Bioproduction Research Institute, The National Institute of Advanced Industrial Science and Technology (AIST), Tsukuba, Japan.
Inplanta Innovations Inc., Yokohama, Japan.
CRISPR J. 2024 Aug;7(4):197-209. doi: 10.1089/crispr.2024.0013. Epub 2024 Aug 7.
The genome-editing efficiency of the CRISPR-Cas9 system hinges on the recognition of the protospacer adjacent motif (PAM) sequence, which is essential for Cas9 binding to DNA. The commonly used (SpyCas9) targets the 5'-NGG-3' PAM sequence, which does not cover all the potential genomic-editing sites. To expand the toolbox for genome editing, SpyCas9 has been engineered to recognize flexible PAM sequences and Cas9 orthologs have been used to recognize novel PAM sequences. In this study, Cas9 (AalCas9, 1059 aa), which is smaller than SpyCas9, was found to recognize a unique 5'-NNACR-3' PAM sequence. Modification of the guide RNA sequence improved the efficiency of AalCas9-mediated genome editing in both plant and human cells. Predicted structure-assisted introduction of a point mutation in the putative PAM recognition site shifted the sequence preference of AalCas9. These results provide insights into Cas9 diversity and novel tools for genome editing.
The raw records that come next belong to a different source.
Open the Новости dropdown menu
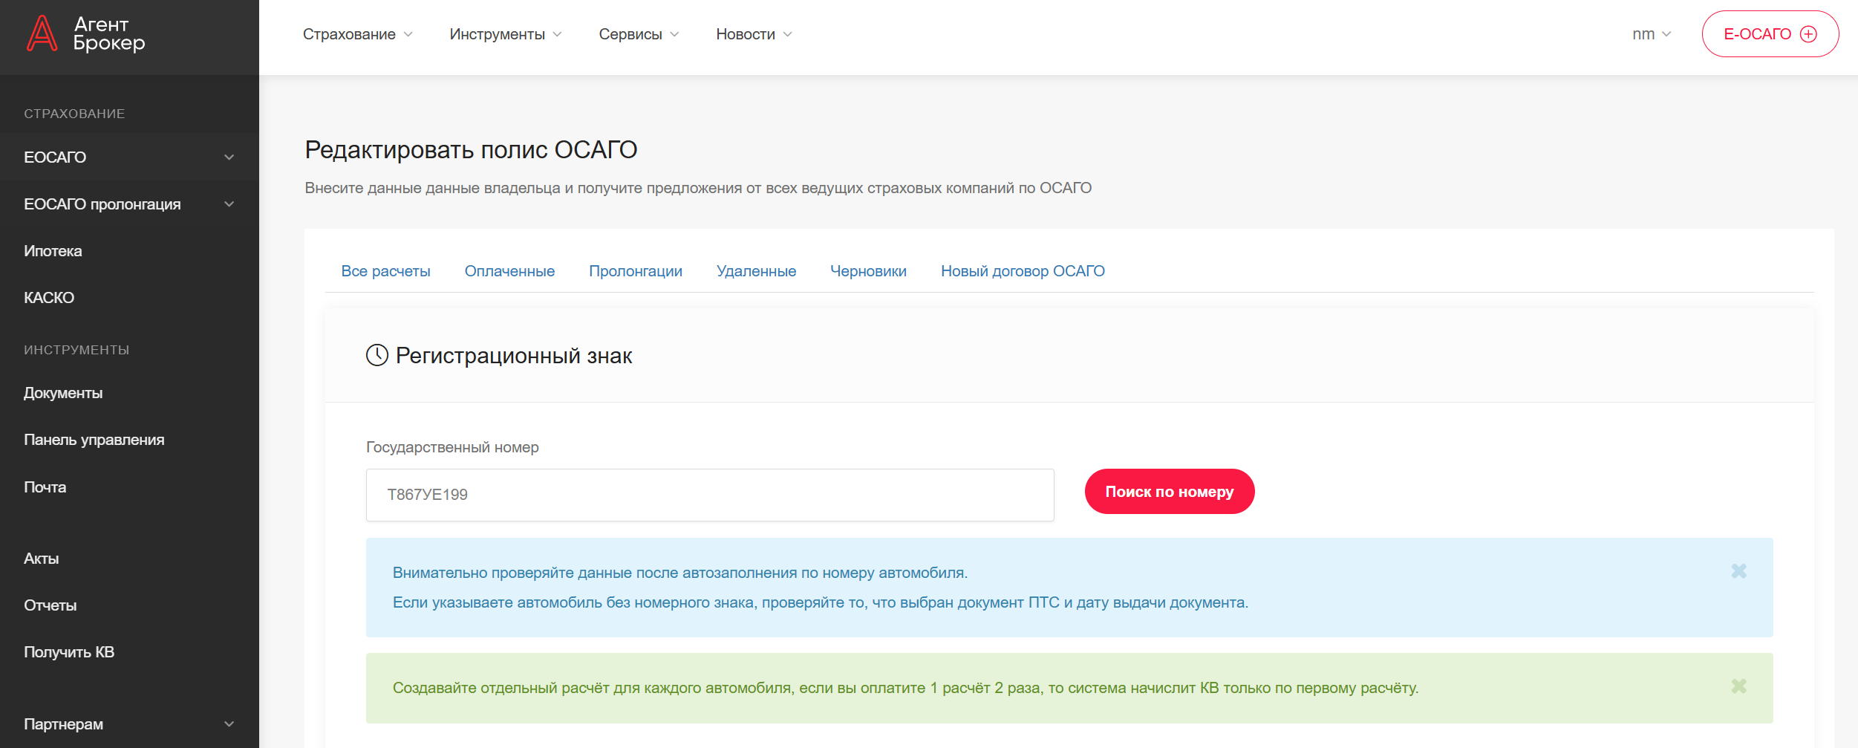Screen dimensions: 1858x748 tap(753, 34)
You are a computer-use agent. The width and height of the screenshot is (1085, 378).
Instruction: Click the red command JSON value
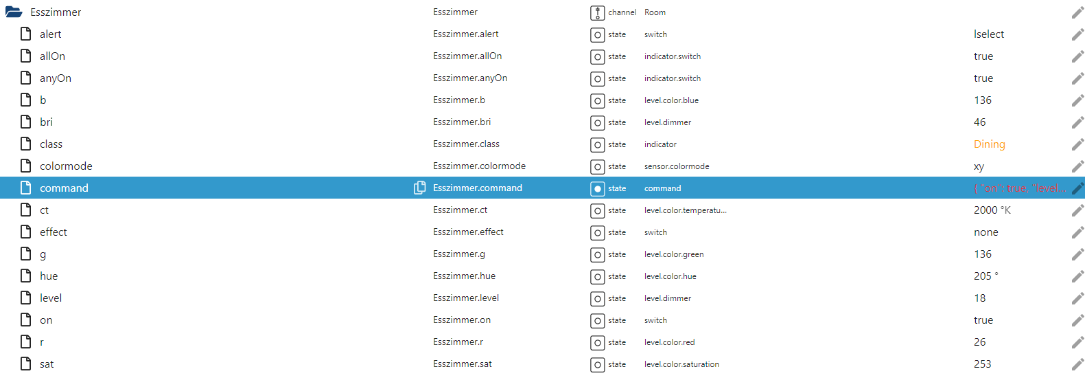pyautogui.click(x=1019, y=188)
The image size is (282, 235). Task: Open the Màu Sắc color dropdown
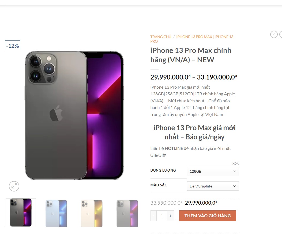click(x=212, y=186)
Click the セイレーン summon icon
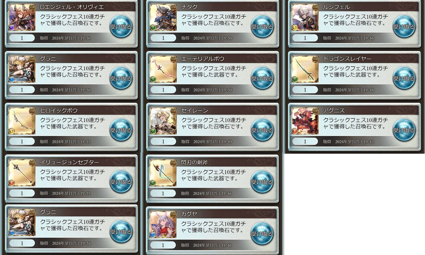Screen dimensions: 425x255 tap(163, 121)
CRISPR-Cas9 系统的基因组编辑效率取决于对原间隔基序 (PAM) 序列的识别,这对于 Cas9 与 DNA 的结合至关重要。常用的 (SpyCas9) 靶向 5'-NGG-3' PAM 序列,但它不能涵盖所有潜在的基因组编辑位点。为了扩展基因组编辑工具包,SpyCas9 已被设计为识别灵活的 PAM 序列,并且已经使用 Cas9 同源物来识别新的 PAM 序列。在这项研究中,发现比 SpyCas9 更小的 AalCas9(1059 个氨基酸)识别独特的 5'-NNACR-3' PAM 序列。对向导 RNA 序列的修饰提高了 AalCas9 在植物和人类细胞中介导的基因组编辑效率。在假定的 PAM 识别位点的预测结构辅助引入点突变改变了 AalCas9 的序列偏好。这些结果为 Cas9 多样性提供了深入了解,并为基因组编辑提供了新工具。